(Saved entries)
== Segment start ==
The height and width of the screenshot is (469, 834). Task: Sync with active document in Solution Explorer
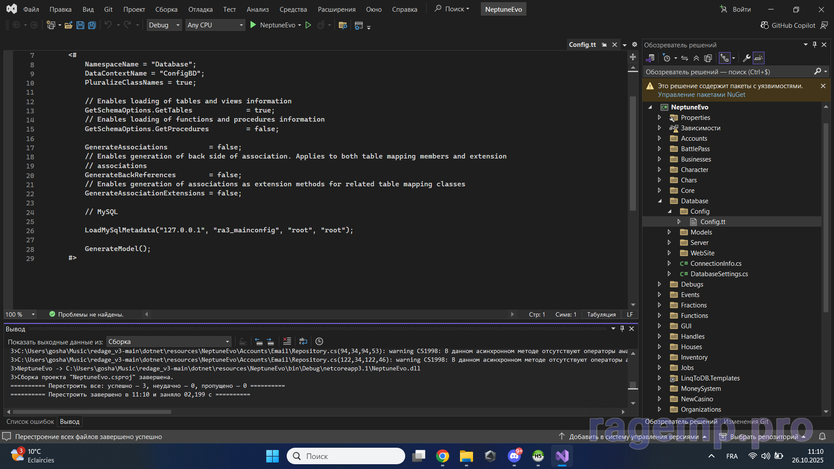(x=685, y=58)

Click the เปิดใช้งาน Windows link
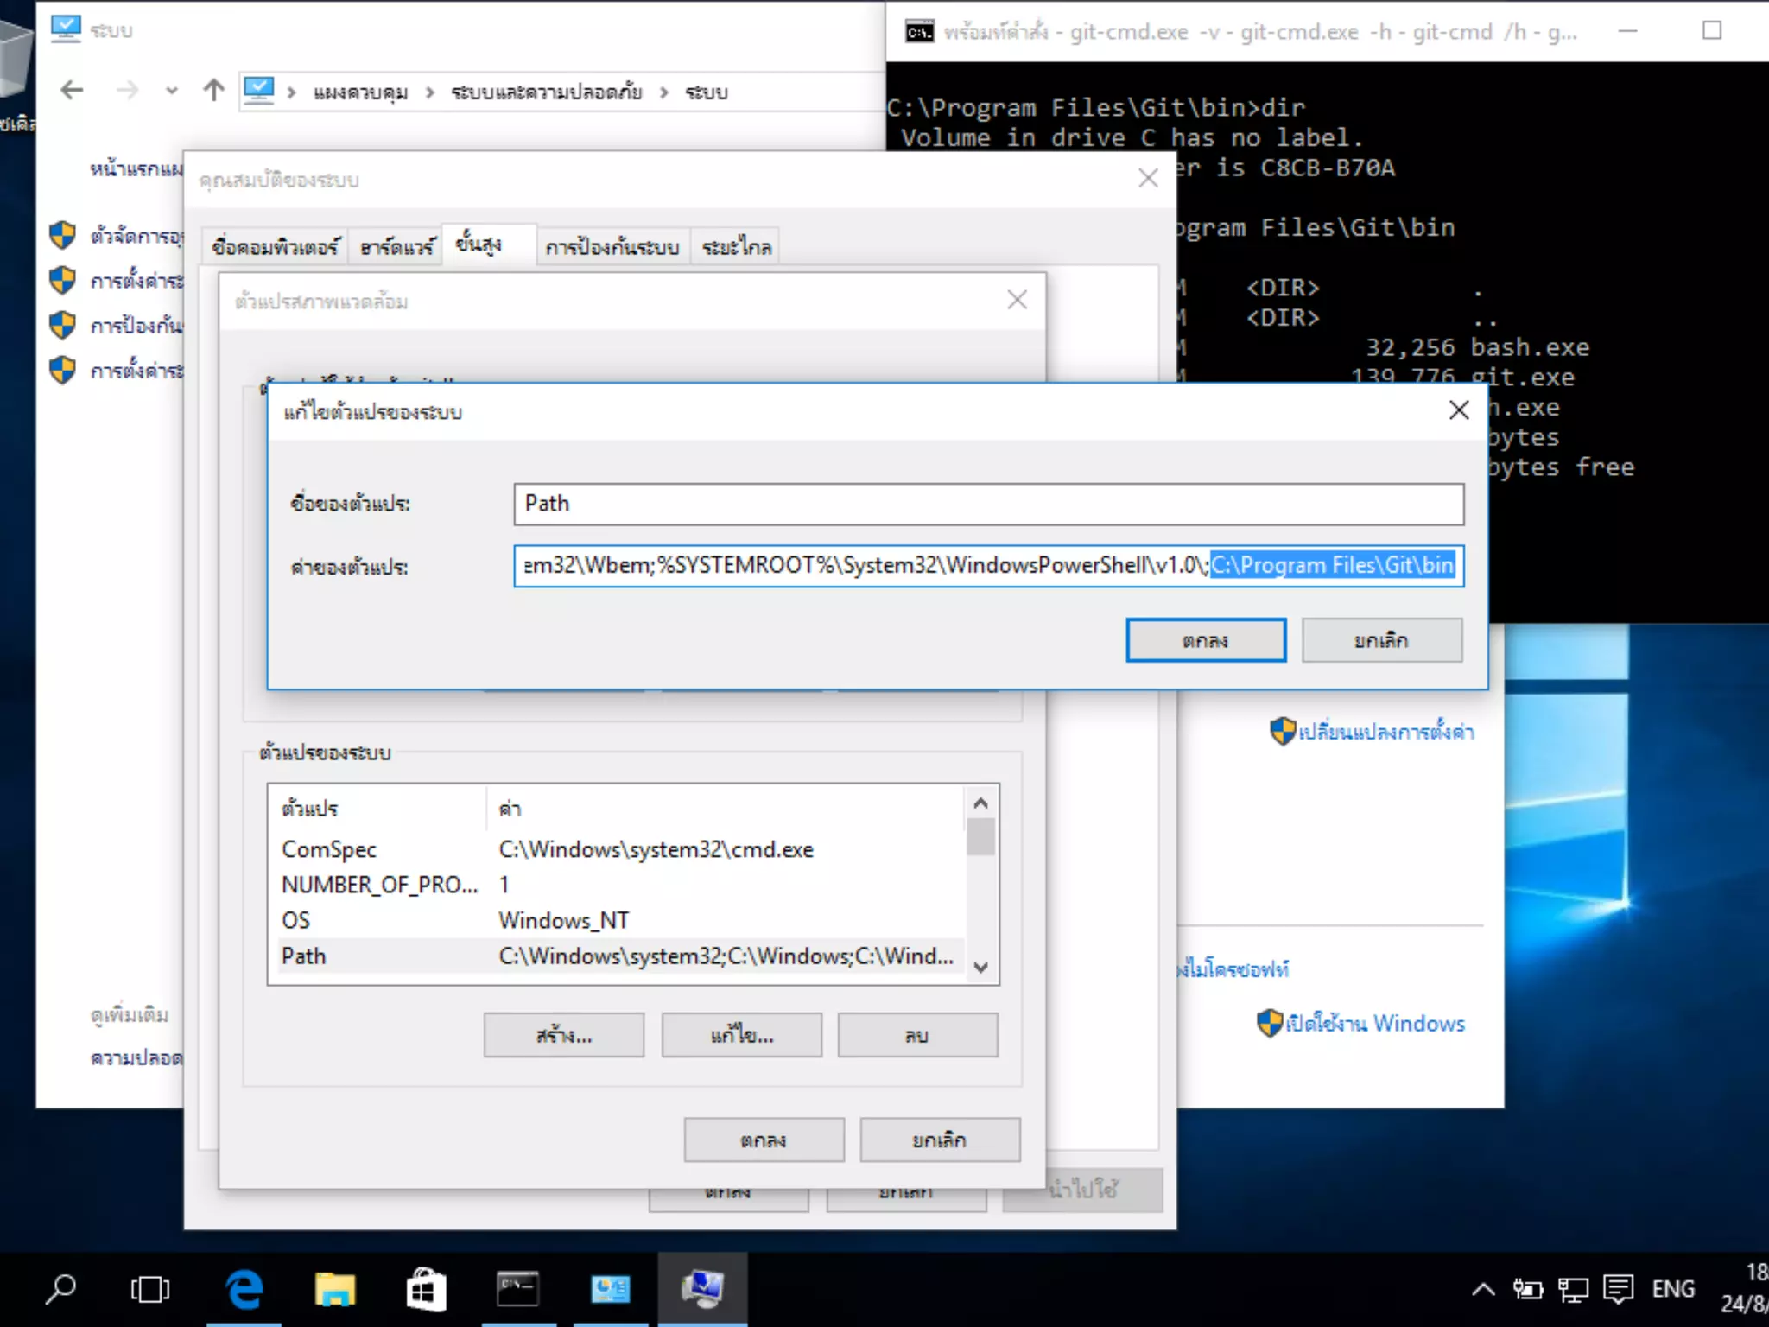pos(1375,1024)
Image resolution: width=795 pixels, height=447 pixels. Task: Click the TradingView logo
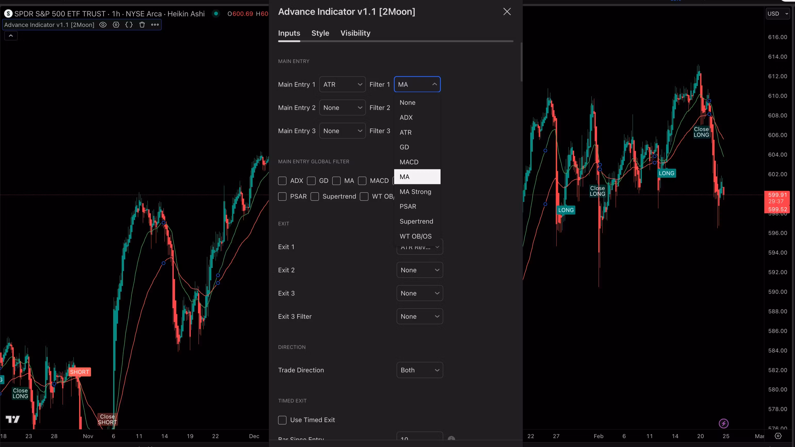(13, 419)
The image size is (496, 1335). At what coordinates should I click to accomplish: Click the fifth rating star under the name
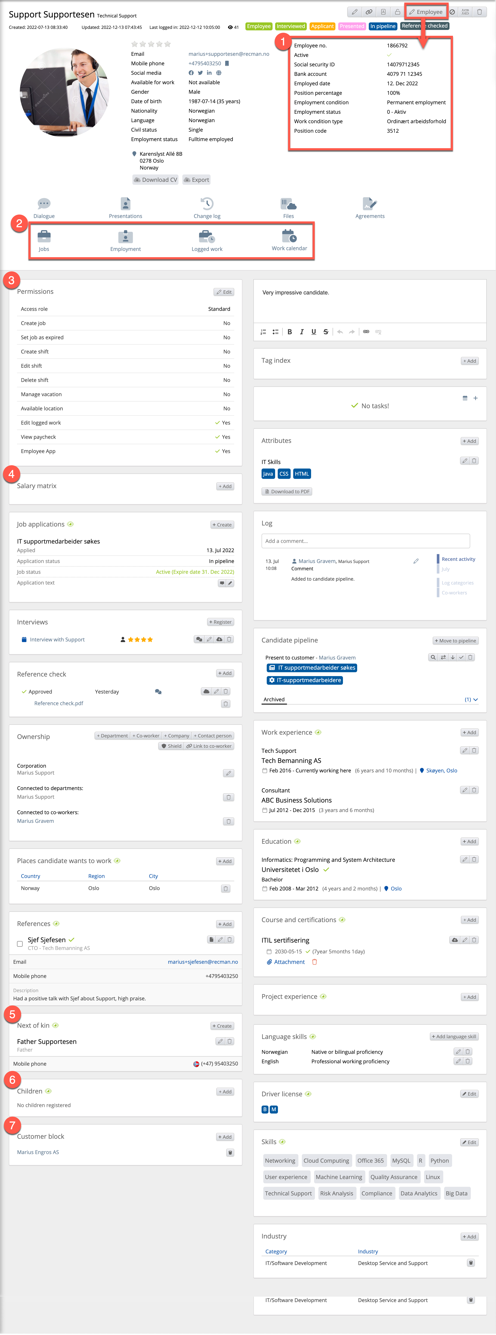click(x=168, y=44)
== Segment end ==
WORK INSTRUCTION: Please print the span that begins at the line holding "Image resolution: width=795" and ends at the last line of the data, both ends included, with no pictures.

TASK SOLUTION:
Image resolution: width=795 pixels, height=447 pixels. Task: Click the TradingView logo
(13, 419)
The image size is (496, 1335). At what coordinates should I click to accomplish: Click the fifth rating star under the name
click(x=168, y=44)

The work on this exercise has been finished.